Assigned task -
Write each entry out again exactly, with nothing omitted.
■ ■ ■ ■ ■
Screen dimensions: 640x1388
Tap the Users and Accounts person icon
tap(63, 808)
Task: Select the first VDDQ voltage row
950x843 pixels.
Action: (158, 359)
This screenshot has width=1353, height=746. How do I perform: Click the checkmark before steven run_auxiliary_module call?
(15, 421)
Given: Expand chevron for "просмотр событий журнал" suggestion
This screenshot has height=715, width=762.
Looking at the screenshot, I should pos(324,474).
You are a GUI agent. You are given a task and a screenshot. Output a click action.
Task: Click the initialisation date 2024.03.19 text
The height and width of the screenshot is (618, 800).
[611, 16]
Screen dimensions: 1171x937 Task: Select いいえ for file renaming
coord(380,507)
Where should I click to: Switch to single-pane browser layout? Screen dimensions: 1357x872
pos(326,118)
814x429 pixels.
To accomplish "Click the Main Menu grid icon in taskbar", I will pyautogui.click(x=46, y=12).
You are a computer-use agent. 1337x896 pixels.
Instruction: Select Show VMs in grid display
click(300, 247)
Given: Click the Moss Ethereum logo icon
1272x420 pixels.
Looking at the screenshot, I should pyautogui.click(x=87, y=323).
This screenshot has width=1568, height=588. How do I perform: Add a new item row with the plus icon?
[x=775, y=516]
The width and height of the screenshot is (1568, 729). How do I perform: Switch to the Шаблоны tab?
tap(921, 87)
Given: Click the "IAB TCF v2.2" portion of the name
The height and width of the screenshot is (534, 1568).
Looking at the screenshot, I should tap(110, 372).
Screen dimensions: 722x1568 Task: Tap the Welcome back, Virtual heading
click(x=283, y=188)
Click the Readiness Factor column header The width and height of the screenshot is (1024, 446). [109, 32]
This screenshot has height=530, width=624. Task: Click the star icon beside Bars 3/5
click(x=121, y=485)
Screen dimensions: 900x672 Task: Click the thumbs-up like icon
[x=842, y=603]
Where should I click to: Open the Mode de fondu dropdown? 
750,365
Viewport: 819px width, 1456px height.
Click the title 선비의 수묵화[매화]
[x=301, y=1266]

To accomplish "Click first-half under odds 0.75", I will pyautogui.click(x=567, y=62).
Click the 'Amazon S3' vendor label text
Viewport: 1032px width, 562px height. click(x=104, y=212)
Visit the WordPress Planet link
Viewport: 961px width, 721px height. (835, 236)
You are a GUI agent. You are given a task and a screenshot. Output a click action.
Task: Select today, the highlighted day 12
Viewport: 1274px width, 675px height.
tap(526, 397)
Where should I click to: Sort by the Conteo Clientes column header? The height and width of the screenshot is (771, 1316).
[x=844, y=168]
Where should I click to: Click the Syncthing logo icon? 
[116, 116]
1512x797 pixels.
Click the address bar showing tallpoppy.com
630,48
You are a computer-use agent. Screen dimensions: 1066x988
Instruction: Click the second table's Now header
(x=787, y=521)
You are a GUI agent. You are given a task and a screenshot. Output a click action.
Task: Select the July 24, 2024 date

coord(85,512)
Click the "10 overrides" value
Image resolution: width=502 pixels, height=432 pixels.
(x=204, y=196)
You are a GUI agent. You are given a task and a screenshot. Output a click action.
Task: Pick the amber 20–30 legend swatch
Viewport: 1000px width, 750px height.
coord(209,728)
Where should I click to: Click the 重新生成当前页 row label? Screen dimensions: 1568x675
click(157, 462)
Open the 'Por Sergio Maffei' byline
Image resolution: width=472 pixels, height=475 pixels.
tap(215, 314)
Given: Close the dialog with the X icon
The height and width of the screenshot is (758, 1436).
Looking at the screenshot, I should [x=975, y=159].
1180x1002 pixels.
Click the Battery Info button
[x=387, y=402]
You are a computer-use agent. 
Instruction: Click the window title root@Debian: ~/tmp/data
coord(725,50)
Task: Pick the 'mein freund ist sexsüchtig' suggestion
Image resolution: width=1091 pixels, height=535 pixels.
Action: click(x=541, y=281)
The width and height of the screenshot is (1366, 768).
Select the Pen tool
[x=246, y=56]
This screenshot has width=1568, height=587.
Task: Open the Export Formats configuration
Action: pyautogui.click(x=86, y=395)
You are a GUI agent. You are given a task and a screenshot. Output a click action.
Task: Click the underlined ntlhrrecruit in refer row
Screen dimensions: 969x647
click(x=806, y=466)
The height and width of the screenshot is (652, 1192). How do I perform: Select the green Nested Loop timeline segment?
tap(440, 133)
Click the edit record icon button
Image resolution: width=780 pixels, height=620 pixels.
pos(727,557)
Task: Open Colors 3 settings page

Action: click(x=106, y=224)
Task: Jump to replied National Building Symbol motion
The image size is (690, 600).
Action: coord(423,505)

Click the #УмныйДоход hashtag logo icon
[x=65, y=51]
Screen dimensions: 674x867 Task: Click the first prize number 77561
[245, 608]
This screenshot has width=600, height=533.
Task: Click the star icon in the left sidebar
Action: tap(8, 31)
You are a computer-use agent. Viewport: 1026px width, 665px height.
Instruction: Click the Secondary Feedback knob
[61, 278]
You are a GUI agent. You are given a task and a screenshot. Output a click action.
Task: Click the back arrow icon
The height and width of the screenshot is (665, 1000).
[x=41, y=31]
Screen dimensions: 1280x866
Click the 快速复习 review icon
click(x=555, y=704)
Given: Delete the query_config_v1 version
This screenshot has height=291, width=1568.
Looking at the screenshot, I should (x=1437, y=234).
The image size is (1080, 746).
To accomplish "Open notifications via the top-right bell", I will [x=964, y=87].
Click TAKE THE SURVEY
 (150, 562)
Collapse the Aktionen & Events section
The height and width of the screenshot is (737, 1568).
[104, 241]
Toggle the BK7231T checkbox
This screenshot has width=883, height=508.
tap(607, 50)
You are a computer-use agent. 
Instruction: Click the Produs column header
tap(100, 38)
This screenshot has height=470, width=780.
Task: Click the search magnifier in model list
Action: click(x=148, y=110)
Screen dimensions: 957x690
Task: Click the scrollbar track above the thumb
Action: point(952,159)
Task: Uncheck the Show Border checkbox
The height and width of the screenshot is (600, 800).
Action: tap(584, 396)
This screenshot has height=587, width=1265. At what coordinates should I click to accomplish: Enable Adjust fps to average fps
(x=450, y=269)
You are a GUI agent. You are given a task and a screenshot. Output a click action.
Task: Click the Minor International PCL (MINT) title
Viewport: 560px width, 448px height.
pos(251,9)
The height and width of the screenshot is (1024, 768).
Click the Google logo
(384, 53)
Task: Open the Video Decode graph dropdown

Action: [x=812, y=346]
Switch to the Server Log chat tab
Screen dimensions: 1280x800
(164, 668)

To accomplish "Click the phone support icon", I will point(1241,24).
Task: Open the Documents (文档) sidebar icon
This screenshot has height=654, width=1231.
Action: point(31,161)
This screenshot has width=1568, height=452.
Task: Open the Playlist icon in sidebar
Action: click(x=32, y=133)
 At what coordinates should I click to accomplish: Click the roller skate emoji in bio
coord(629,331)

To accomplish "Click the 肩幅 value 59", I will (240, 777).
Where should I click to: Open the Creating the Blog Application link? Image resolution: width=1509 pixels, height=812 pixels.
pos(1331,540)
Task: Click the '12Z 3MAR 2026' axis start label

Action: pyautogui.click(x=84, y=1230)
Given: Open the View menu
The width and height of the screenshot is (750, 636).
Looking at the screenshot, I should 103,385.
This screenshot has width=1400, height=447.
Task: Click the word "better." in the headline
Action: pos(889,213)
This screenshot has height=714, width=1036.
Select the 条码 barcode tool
■ ■ ■ ■ ■
Answer to the exercise -
Screen dimensions: 640x1388
Tap the Users and Accounts person icon
tap(63, 808)
Task: Select the first VDDQ voltage row
950x843 pixels.
Action: (158, 359)
This screenshot has width=1353, height=746. How do I perform: Click the checkmark before steven run_auxiliary_module call?
(15, 421)
Given: Expand chevron for "просмотр событий журнал" suggestion
This screenshot has height=715, width=762.
Looking at the screenshot, I should pos(324,474).
You are a GUI agent. You are given a task and a screenshot. Output a click action.
Task: Click the initialisation date 2024.03.19 text
The height and width of the screenshot is (618, 800).
[611, 16]
Screen dimensions: 1171x937 Task: Select いいえ for file renaming
coord(380,507)
Where should I click to: Switch to single-pane browser layout? Screen dimensions: 1357x872
pos(326,118)
814x429 pixels.
To accomplish "Click the Main Menu grid icon in taskbar", I will pyautogui.click(x=46, y=12).
You are a computer-use agent. 1337x896 pixels.
Instruction: Select Show VMs in grid display
click(300, 247)
Given: Click the Moss Ethereum logo icon
1272x420 pixels.
Looking at the screenshot, I should pyautogui.click(x=87, y=323).
This screenshot has width=1568, height=588. How do I perform: Add a new item row with the plus icon?
[x=775, y=516]
The width and height of the screenshot is (1568, 729). How do I perform: Switch to the Шаблоны tab?
tap(921, 87)
Given: Click the "IAB TCF v2.2" portion of the name
The height and width of the screenshot is (534, 1568).
Looking at the screenshot, I should tap(110, 372).
Screen dimensions: 722x1568 Task: Tap the Welcome back, Virtual heading
click(x=283, y=188)
Click the Readiness Factor column header The width and height of the screenshot is (1024, 446). [109, 32]
This screenshot has height=530, width=624. Task: Click the star icon beside Bars 3/5
click(x=121, y=485)
Screen dimensions: 900x672 Task: Click the thumbs-up like icon
[x=842, y=603]
Where should I click to: Open the Mode de fondu dropdown? 
750,365
Viewport: 819px width, 1456px height.
Click the title 선비의 수묵화[매화]
[x=301, y=1266]

To accomplish "Click first-half under odds 0.75", I will pyautogui.click(x=567, y=62).
Click the 'Amazon S3' vendor label text
Viewport: 1032px width, 562px height. click(x=104, y=212)
Visit the WordPress Planet link
Viewport: 961px width, 721px height. (835, 236)
You are a GUI agent. You are given a task and a screenshot. Output a click action.
Task: Select today, the highlighted day 12
Viewport: 1274px width, 675px height.
tap(526, 397)
Where should I click to: Sort by the Conteo Clientes column header? The height and width of the screenshot is (771, 1316).
[x=844, y=168]
Where should I click to: Click the Syncthing logo icon? 
[116, 116]
1512x797 pixels.
Click the address bar showing tallpoppy.com
630,48
You are a computer-use agent. Screen dimensions: 1066x988
Instruction: Click the second table's Now header
(x=787, y=521)
You are a GUI agent. You are given a task and a screenshot. Output a click action.
Task: Select the July 24, 2024 date

coord(85,512)
Click the "10 overrides" value
Image resolution: width=502 pixels, height=432 pixels.
(x=204, y=196)
You are a GUI agent. You are given a task and a screenshot. Output a click action.
Task: Pick the amber 20–30 legend swatch
Viewport: 1000px width, 750px height.
coord(209,728)
Where should I click to: Click the 重新生成当前页 row label? Screen dimensions: 1568x675
click(157, 462)
Open the 'Por Sergio Maffei' byline
Image resolution: width=472 pixels, height=475 pixels.
tap(215, 314)
Given: Close the dialog with the X icon
The height and width of the screenshot is (758, 1436).
Looking at the screenshot, I should [x=975, y=159].
1180x1002 pixels.
Click the Battery Info button
[x=387, y=402]
You are a computer-use agent. 
Instruction: Click the window title root@Debian: ~/tmp/data
coord(725,50)
Task: Pick the 'mein freund ist sexsüchtig' suggestion
Image resolution: width=1091 pixels, height=535 pixels.
Action: click(x=541, y=281)
The width and height of the screenshot is (1366, 768).
Select the Pen tool
[x=246, y=56]
This screenshot has width=1568, height=587.
Task: Open the Export Formats configuration
Action: pyautogui.click(x=86, y=395)
You are a GUI agent. You are given a task and a screenshot. Output a click action.
Task: Click the underlined ntlhrrecruit in refer row
Screen dimensions: 969x647
click(x=806, y=466)
The height and width of the screenshot is (652, 1192). How do I perform: Select the green Nested Loop timeline segment?
tap(440, 133)
Click the edit record icon button
Image resolution: width=780 pixels, height=620 pixels.
pos(727,557)
Task: Open Colors 3 settings page

Action: click(x=106, y=224)
Task: Jump to replied National Building Symbol motion
The image size is (690, 600).
Action: coord(423,505)

Click the #УмныйДоход hashtag logo icon
[x=65, y=51]
Screen dimensions: 674x867 Task: Click the first prize number 77561
[245, 608]
This screenshot has width=600, height=533.
Task: Click the star icon in the left sidebar
Action: tap(8, 31)
You are a computer-use agent. Viewport: 1026px width, 665px height.
Instruction: Click the Secondary Feedback knob
[61, 278]
You are a GUI agent. You are given a task and a screenshot. Output a click action.
Task: Click the back arrow icon
The height and width of the screenshot is (665, 1000).
[x=41, y=31]
Screen dimensions: 1280x866
Click the 快速复习 review icon
click(x=555, y=704)
Given: Delete the query_config_v1 version
This screenshot has height=291, width=1568.
Looking at the screenshot, I should (x=1437, y=234).
The image size is (1080, 746).
To accomplish "Open notifications via the top-right bell", I will [x=964, y=87].
Click TAKE THE SURVEY
 (150, 562)
Collapse the Aktionen & Events section
The height and width of the screenshot is (737, 1568).
[104, 241]
Toggle the BK7231T checkbox
This screenshot has width=883, height=508.
tap(607, 50)
You are a computer-use agent. 
Instruction: Click the Produs column header
tap(100, 38)
This screenshot has height=470, width=780.
Task: Click the search magnifier in model list
Action: click(x=148, y=110)
Screen dimensions: 957x690
Task: Click the scrollbar track above the thumb
Action: point(952,159)
Task: Uncheck the Show Border checkbox
The height and width of the screenshot is (600, 800).
Action: tap(584, 396)
This screenshot has height=587, width=1265. At what coordinates should I click to accomplish: Enable Adjust fps to average fps
(x=450, y=269)
You are a GUI agent. You are given a task and a screenshot. Output a click action.
Task: Click the Minor International PCL (MINT) title
Viewport: 560px width, 448px height.
pos(251,9)
The height and width of the screenshot is (1024, 768).
Click the Google logo
(384, 53)
Task: Open the Video Decode graph dropdown

Action: [x=812, y=346]
Switch to the Server Log chat tab
Screen dimensions: 1280x800
(164, 668)

To accomplish "Click the phone support icon", I will point(1241,24).
Task: Open the Documents (文档) sidebar icon
This screenshot has height=654, width=1231.
Action: point(31,161)
This screenshot has width=1568, height=452.
Task: Open the Playlist icon in sidebar
Action: click(x=32, y=133)
 At what coordinates should I click to accomplish: Click the roller skate emoji in bio
coord(629,331)

To accomplish "Click the 肩幅 value 59", I will (240, 777).
Where should I click to: Open the Creating the Blog Application link? Image resolution: width=1509 pixels, height=812 pixels.
pos(1331,540)
Task: Click the '12Z 3MAR 2026' axis start label

Action: pyautogui.click(x=84, y=1230)
Given: Open the View menu
The width and height of the screenshot is (750, 636).
Looking at the screenshot, I should 103,385.
This screenshot has width=1400, height=447.
Task: Click the word "better." in the headline
Action: pos(889,213)
This screenshot has height=714, width=1036.
Select the 条码 barcode tool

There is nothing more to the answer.